[Data records]
- - -

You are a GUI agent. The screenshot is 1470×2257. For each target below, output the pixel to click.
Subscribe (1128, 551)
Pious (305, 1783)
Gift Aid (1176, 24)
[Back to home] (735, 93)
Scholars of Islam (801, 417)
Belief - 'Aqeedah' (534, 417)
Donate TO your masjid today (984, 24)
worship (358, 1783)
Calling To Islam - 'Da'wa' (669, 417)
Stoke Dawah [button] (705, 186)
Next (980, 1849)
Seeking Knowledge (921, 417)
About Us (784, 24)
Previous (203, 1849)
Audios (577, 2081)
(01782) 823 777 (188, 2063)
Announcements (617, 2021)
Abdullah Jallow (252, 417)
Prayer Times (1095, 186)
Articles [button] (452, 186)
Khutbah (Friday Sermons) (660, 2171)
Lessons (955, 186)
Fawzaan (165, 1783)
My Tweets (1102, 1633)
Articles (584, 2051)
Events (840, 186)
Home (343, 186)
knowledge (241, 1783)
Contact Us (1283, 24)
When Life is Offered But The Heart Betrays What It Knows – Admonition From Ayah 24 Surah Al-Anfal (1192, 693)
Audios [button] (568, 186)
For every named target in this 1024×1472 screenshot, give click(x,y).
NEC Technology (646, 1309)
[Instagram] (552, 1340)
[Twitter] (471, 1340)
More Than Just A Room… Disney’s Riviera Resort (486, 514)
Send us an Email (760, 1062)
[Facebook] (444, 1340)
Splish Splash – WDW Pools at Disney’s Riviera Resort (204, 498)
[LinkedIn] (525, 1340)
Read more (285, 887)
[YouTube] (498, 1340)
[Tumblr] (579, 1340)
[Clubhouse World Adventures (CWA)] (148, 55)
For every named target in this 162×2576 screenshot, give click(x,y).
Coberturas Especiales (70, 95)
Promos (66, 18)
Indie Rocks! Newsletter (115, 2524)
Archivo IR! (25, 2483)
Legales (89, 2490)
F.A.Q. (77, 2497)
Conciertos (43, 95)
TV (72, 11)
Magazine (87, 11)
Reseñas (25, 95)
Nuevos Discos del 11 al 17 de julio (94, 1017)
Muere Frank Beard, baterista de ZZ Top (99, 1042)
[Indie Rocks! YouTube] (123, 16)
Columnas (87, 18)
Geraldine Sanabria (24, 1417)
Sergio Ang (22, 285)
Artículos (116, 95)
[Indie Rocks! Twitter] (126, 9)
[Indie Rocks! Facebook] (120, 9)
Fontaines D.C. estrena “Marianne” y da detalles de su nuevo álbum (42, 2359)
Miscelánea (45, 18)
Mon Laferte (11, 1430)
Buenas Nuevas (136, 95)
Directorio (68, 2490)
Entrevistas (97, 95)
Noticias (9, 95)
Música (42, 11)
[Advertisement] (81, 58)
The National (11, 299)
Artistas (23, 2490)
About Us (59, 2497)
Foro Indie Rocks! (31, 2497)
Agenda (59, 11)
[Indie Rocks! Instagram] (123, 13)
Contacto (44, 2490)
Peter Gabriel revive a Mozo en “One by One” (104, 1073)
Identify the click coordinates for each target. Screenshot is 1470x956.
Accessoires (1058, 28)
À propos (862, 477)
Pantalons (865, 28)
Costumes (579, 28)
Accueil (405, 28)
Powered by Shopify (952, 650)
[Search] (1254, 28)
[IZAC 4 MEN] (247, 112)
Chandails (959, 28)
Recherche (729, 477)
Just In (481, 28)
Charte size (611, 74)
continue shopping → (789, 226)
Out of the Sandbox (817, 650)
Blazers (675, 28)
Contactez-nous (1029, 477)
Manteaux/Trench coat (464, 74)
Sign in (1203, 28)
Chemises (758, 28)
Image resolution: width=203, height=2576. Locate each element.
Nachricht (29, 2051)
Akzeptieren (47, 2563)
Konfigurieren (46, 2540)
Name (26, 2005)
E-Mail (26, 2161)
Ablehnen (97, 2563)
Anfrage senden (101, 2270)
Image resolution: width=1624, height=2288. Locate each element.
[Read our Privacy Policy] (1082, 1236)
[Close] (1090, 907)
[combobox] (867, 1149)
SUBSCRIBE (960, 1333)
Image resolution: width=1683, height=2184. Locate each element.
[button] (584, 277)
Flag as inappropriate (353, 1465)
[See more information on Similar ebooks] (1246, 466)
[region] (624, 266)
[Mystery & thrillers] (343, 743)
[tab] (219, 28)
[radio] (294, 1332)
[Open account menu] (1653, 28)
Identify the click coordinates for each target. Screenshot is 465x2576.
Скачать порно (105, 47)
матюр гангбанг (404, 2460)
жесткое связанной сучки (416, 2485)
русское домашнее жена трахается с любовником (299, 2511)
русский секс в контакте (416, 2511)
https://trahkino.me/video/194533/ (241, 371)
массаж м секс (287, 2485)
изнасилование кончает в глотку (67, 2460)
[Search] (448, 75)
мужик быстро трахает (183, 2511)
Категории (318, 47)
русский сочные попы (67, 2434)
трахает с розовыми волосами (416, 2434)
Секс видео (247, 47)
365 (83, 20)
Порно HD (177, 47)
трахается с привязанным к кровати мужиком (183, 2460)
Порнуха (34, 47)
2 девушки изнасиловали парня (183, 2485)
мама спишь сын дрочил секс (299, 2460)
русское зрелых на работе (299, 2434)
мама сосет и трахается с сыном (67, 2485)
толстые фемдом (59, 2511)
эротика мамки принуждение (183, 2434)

- - -

### DESCRIPTION OF THE TASK
Look through the records and gather every line containing "button".

### RESULT
Stoke Dawah [button] (705, 186)
Articles [button] (452, 186)
Audios [button] (568, 186)
[button] (584, 277)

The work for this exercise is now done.